All told, Ultra Mono is a memorable addition to the post-punk discography emerging in the post-Brexit British landscape. File this one next to the equally irreverent Nothing Great about Britain by rapper (and, apparently, IDLES’ friend) Slowthai.

Rating: 7/10

Best songs: “War”, “Grounds”, “Model Village”

Fontaines DC – A Hero’s Death

28 Sep

Fontaines DC burst onto the scene in 2019 with their rambunctious, near-perfect debut album Dogrel. The album’s mix of sneering punk, clever literary references and mesmerizing vocals won over many early fans, including us (as you might recall from our end-of-year lists). This summer, the Irish punk quarter returned with an engrossing, worthy follow-up called A Hero’s Death.

On the sophomore album, Fontaines DC keep their trademark self-confidence, but have somewhat smoothed out the edges. Fewer are the pub-fight-friendly tracks like “Big”; largely gone are the spoken-word punk bangers like “Hurricane Laughter”. A Hero’s Death was largely written on a massive global tour for Dogrel, and one can somewhat see the results. This album is more introspective, more cognizant of their growing fame, and perhaps a little dialed-down on the inimitable Irish-ness. Whether that’s a good thing or not depends on the listener.

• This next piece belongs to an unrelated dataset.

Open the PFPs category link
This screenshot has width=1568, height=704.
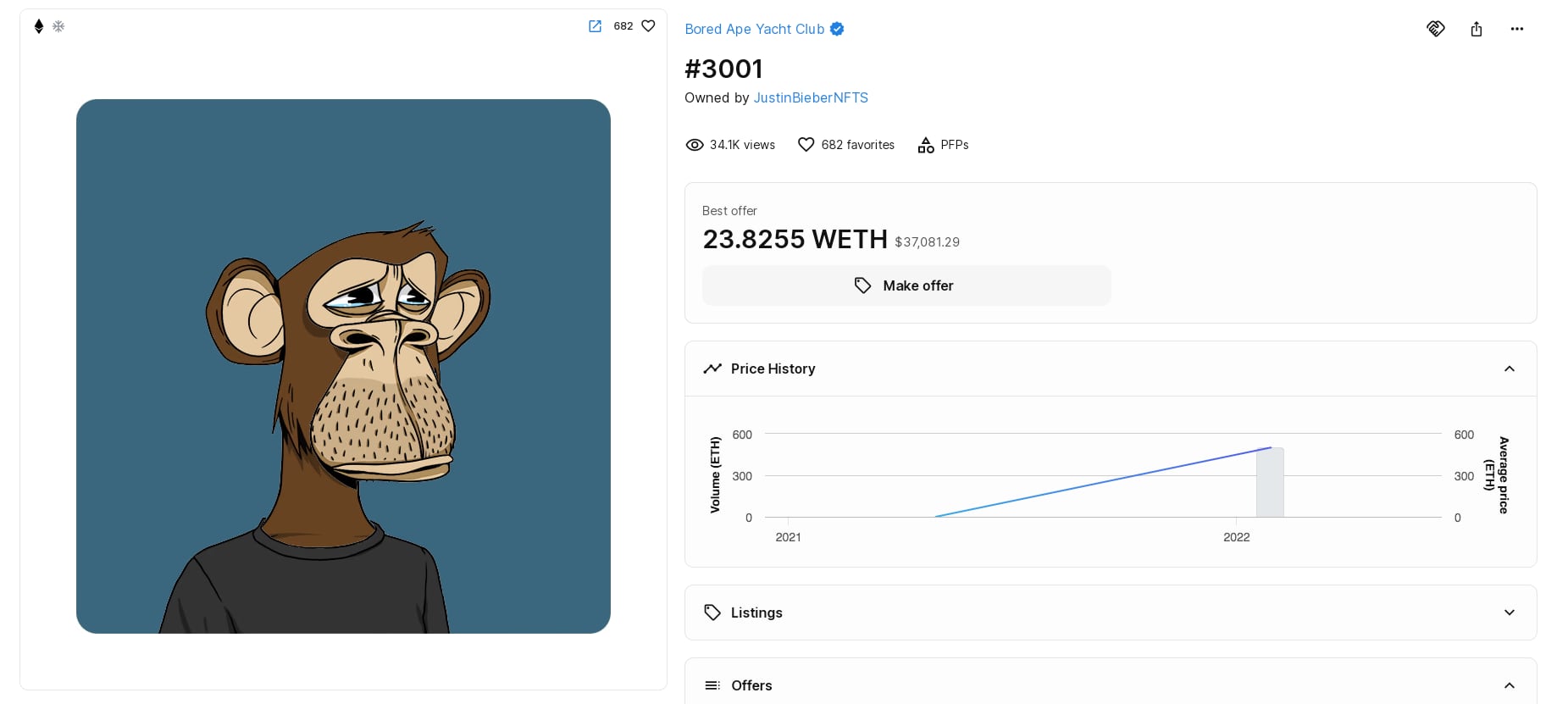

If you’ve heard Dogrel, you’d have recognized the frequent mentions of America within lead singer Grian Chatten’s lyrics. The centuries-long migration pattern from Ireland to the United States seems to have made the latter a part of the Irish identity – not just for those who’ve left, but for those who stayed behind, too. Dogrel’s hit “Boys in the Better Land” centered on America as the titular “better land” that some folks in the old country still keep talking about.

On A Hero’s Death, “Living in America” adds another wrinkle to the Irish relationship to America: namely, the band’s own extensive tour through America and how it fits into the almost mythic Irish idea of the place. “We were kind of fascinated by that and fascinated by when we actually got to America and you travel across it, you do see that there is really a lot of inequality in a real way,” Chatten said on a recent interview. Fittingly, the track has the same kind of manic yet droning energy of a lot of hard-scrabble, dying American cities.

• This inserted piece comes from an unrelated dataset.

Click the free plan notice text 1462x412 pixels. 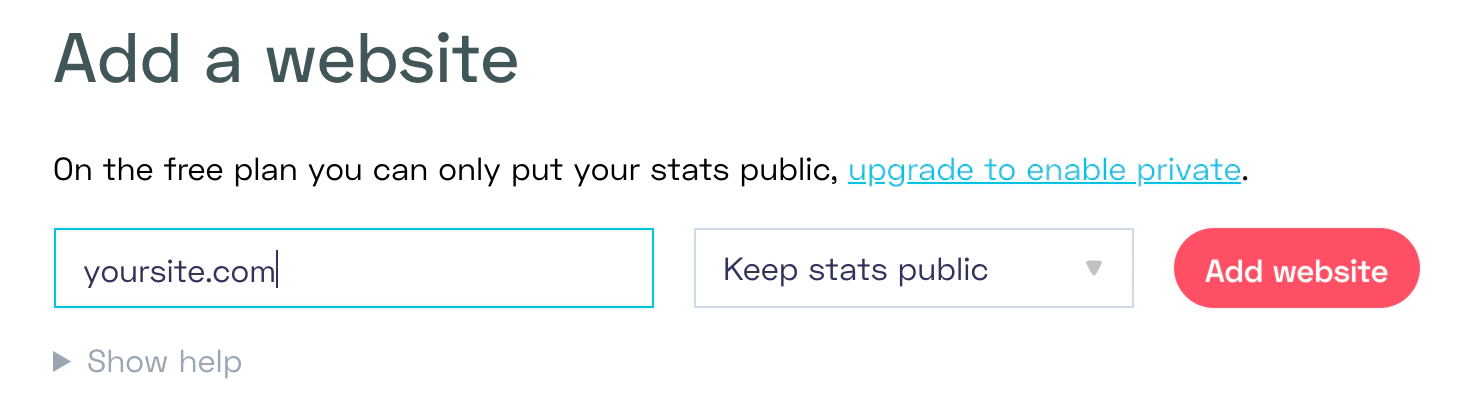pyautogui.click(x=444, y=170)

In fact, the band channels that same dissonance – between reality and imagination, between pre-fame life and post-fame life – on a few other tracks here. The album opener “I Don’t Belong” is a defiant rejection of the post-fame life, where Grian Chatten hypnotically repeats the phrase “I don’t belong to anyone” until all the layers stick with you. Screw you: they don’t want to belong to anyone. Too bad: they can’t belong to anyone. Mind yourself: they shouldn’t belong to anyone. Sadly: they don’t belong to anyone. “I Was Not Born” sounds like a song version of what the band may have precociously said to their tour managers; “I was not born into this world / To do another man’s bidding,” Chatten shouts in an echoing voice over incessant drums and guitars.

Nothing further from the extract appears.